### Page excerpt
==========
# Does a personal chef need a business license/ LLC and insurance?



## wsw1993x (Dec 19, 2018)

I have a full time job as a sous chef and am wondering about being a personal chef on the side. Would I need to have a business license and insurance to do this? I plan on doing something small such as handing out cards for people to contact me and set up a formal dinner at their home for 10 people. All food will be prepped and cooked in the location.


----------



## brianshaw (Dec 18, 2010)

Where?


----------



## wsw1993x (Dec 19, 2018)

brianshaw said:


> Where?


Georgia


----------



## sgsvirgil (Mar 1, 2017)

wsw1993x said:


> I have a full time job as a sous chef and am wondering about being a personal chef on the side. Would I need to have a business license and insurance to do this? I plan on doing something small such as handing out cards for people to contact me and set up a formal dinner at their home for 10 people. All food will be prepped and cooked in the location.


It varies from state to state. The best way to find out is go ask your local or state health department(s). From a quick google search, Georgia does appear to require a business license and you must meet all the requirements for retail food service. Whether or not insurance coverage is one of those requirements, I don't know. Your best option is to contact your local or state health departments and get the information from them.

Even if carrying insurance is not required, it is always a good idea to have liability insurance. The cost shouldn't be too steep....maybe $20 - $50 a month. Without insurance, your personal assets may be at risk should something happen to one of your guests.

I know a few people who operate as private chefs. They are fully licensed, fully insured and make a very respectable buck doing it. Sometimes, they throw a few bucks my way in exchange for a good wine menu. 

Good luck.

PS

As for the LLC thing, that's where you should talk to a tax attorney. Generally speaking, all revenue generated through an LLC is taxable as personal income. This may be a good idea under certain circumstances and not so good under others. But, what many people do not know is you can form a single member LLC and choose be taxed like an S-Corp.

How an LLC is defined in your state may be different than how its defined elsewhere. So, you should really speak with a tax attorney before you make any decisions like this. Then again, a decision like this really doesn't matter too much until you start making money.

Good luck.


----------



## chefross (May 5, 2010)

I'm not sure about your laws but where I'm at I have to pay SS, and other insurances from the money I make. I also carry liability insurance, but as far as an actual business license....no. 
As to where to prepare the food, it can't be done in a residential house, unless, of course, the kitchen in that house has been approved for retail food prep. I too prepare and cook in other people's homes or at our town hall. I have a serv-saf certification as well.


----------
==========
[Records from a dataset]
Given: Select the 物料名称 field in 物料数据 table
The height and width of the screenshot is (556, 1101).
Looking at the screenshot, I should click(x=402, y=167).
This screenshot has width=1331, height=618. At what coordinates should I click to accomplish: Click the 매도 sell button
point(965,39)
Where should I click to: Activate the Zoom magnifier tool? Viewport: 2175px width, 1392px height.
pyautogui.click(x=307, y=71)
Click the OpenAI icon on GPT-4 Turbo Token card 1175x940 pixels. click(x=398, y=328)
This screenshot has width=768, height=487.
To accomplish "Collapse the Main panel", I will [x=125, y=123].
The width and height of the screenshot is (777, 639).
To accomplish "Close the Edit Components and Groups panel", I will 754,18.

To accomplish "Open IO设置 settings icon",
==========
### Task details
Revise the forum thread on personal chef licensing from "## sgsvirgil (Mar" to "information from them.", putting "Florida" wherever "Georgia" appears.

### Result of this exercise
## sgsvirgil (Mar 1, 2017)

wsw1993x said:


> I have a full time job as a sous chef and am wondering about being a personal chef on the side. Would I need to have a business license and insurance to do this? I plan on doing something small such as handing out cards for people to contact me and set up a formal dinner at their home for 10 people. All food will be prepped and cooked in the location.


It varies from state to state. The best way to find out is go ask your local or state health department(s). From a quick google search, Florida does appear to require a business license and you must meet all the requirements for retail food service. Whether or not insurance coverage is one of those requirements, I don't know. Your best option is to contact your local or state health departments and get the information from them.